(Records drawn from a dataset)

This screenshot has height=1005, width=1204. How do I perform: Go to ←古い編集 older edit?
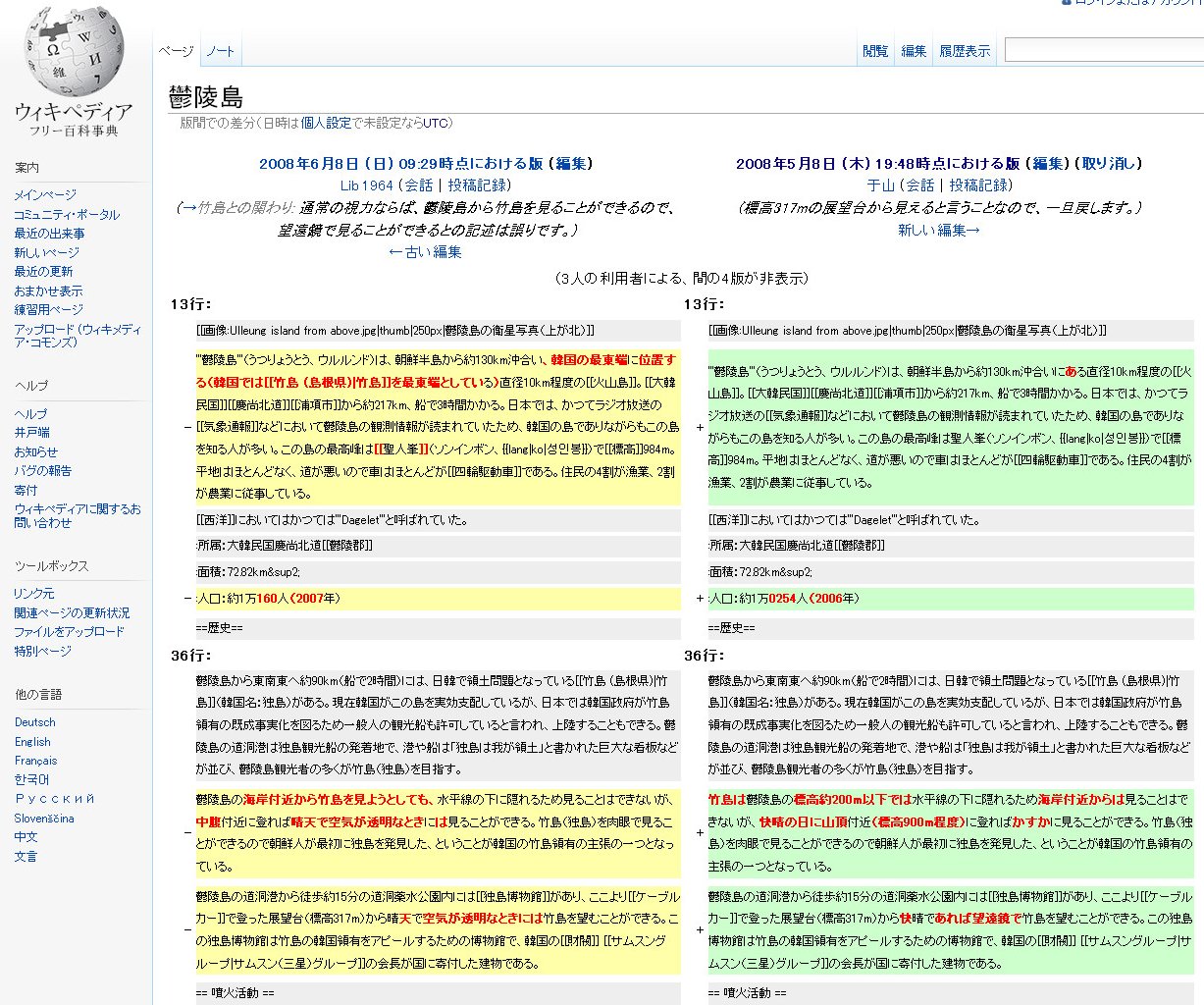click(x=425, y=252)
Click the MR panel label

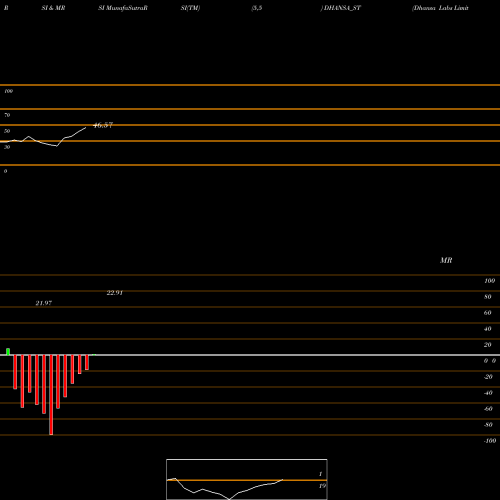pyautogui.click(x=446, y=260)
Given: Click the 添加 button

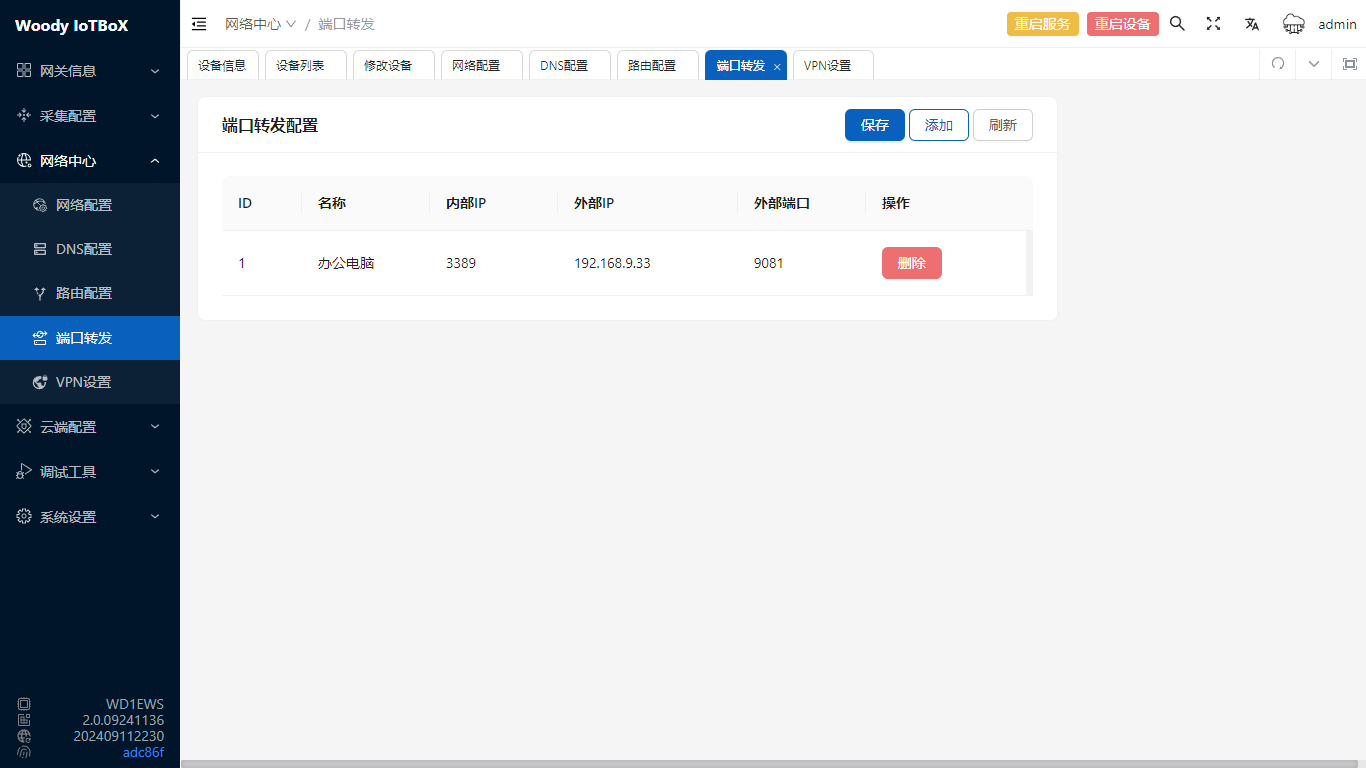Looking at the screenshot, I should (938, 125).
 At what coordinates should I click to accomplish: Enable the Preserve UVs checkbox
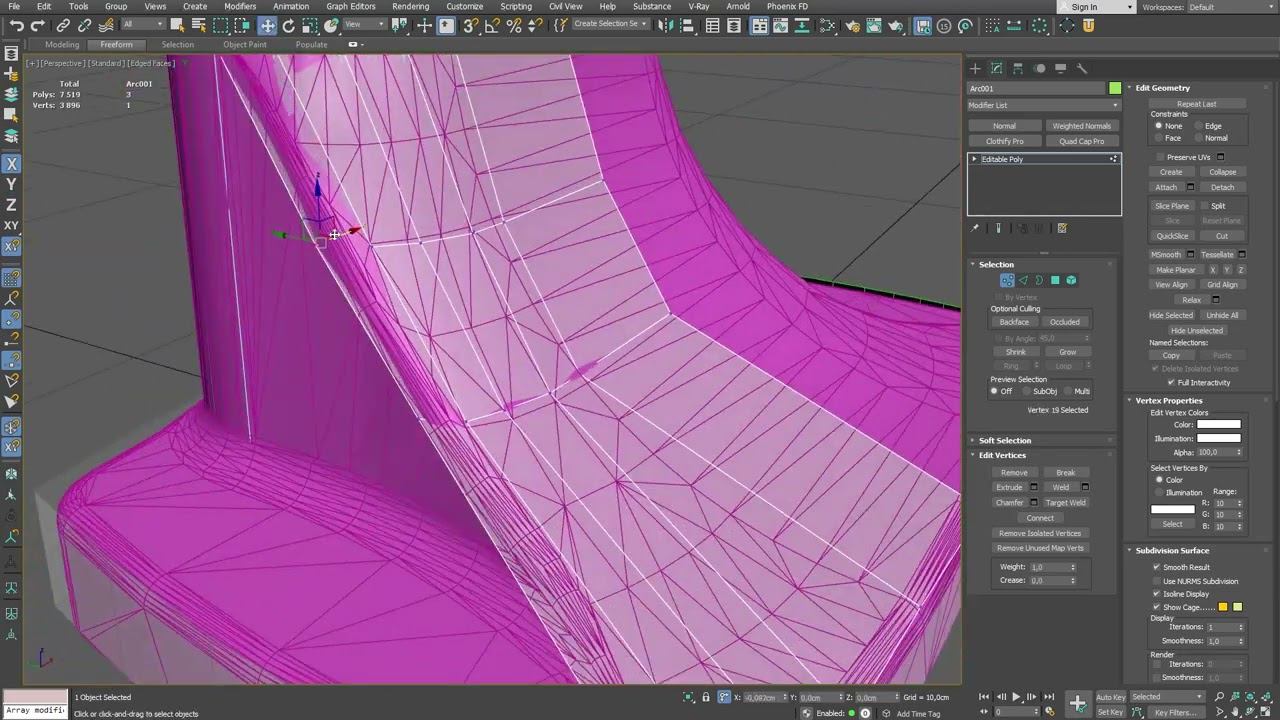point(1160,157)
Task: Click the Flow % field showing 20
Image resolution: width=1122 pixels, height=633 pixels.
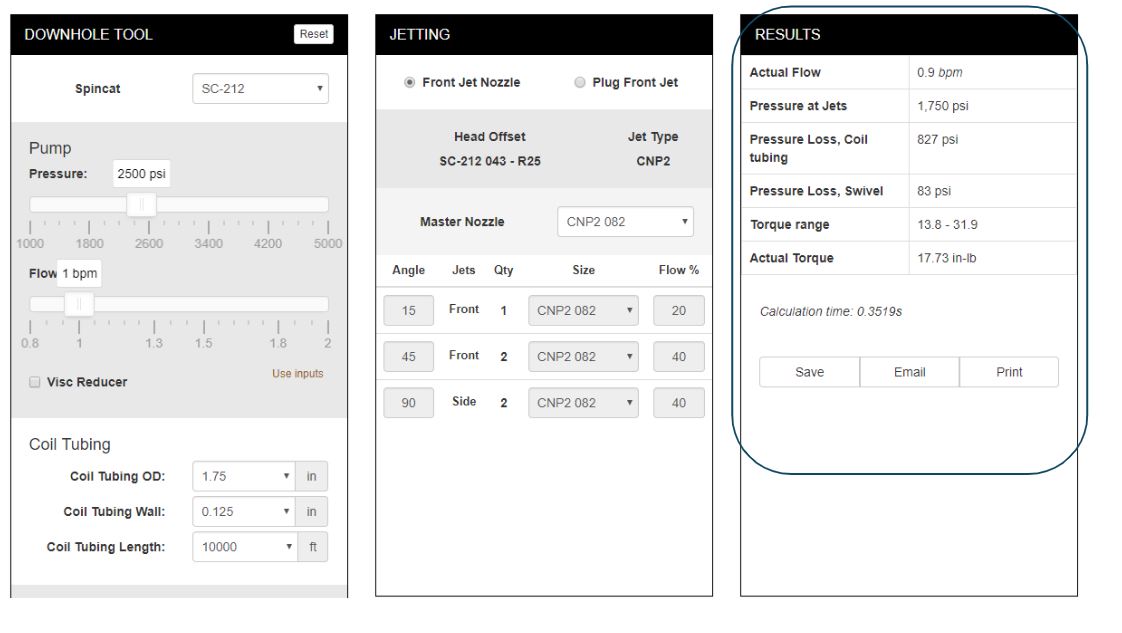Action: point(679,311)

> [Assigned task] The required output is an exact copy of the lines from the one with "At what coordinates" through the final line of the data above, with pictures removed.

> [Exercise solution]
 At what coordinates should I click to accomplish: Enable the Preserve UVs checkbox
point(1160,157)
Task: Click the Flow % field showing 20
Image resolution: width=1122 pixels, height=633 pixels.
Action: point(679,311)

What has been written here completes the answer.